-- Kaynak Metin --

::::::::::

Cape Town’a iner inmez ilk şokumuzu yaşıyoruz. Birbirimize “ AMAN DİKKAT Trafik SOLDA “ diyoruz. Ancak sürücülerin yayalara, daima her şartta, öncelik verdiğini görünce korkularımız geçiyor. Alandan şehir merkezine gelinceye kadar birkaç yerde çit veya benzeri engellerle çevrili, teneke evlerden kurulu mahallerin yanından geçiyoruz. Buralar fakir zenci ailelerinin oturduğu gecekondu bölgeleri. Görünüşleri çok kötü. Teneke veya kartondan yapılmış evlere mahallenin ortasındaki bir direkten uzatılan salkım saçak kablolarla elektrik vermişler. Su nasıl getirilmiş veya var mı? bilmiyorum. Ancak görünen şey bu pejmürdelik çit ile belirlenen sınırı aşmıyor. Orada bitiyor. Modern şehir ve yaşam başlıyor.

::::::::::

-- Verilen Kayıtlar --
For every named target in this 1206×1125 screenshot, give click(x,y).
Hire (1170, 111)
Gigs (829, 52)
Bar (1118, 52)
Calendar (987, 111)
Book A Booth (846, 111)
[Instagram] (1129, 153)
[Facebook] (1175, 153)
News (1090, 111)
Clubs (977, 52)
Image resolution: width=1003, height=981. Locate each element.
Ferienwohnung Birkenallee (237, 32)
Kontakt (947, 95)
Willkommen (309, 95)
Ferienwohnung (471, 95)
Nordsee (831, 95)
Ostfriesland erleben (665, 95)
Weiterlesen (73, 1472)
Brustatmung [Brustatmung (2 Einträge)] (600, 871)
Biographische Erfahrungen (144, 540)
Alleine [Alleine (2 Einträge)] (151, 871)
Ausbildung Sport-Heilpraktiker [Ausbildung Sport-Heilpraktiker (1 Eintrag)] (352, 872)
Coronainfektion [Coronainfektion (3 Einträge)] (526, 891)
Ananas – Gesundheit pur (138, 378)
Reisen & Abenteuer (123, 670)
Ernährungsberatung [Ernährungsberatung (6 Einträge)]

::::::::::

-- Görev 1 --
Kaynak metne göre Cape Town'a inince yaşanan trafik korkusu neden geçiyor?
-- Görev 2 --
Kaynak metinde gecekondu mahallelerindeki evlere elektrik nasıl verilmiş?

-- Yanıt 1 --
Sürücülerin yayalara her şartta, daima öncelik verdiği görülünce trafiğin solda akmasından doğan korku geçiyor.

-- Yanıt 2 --
Mahallenin ortasındaki bir direkten uzatılan salkım saçak kablolarla verilmiş.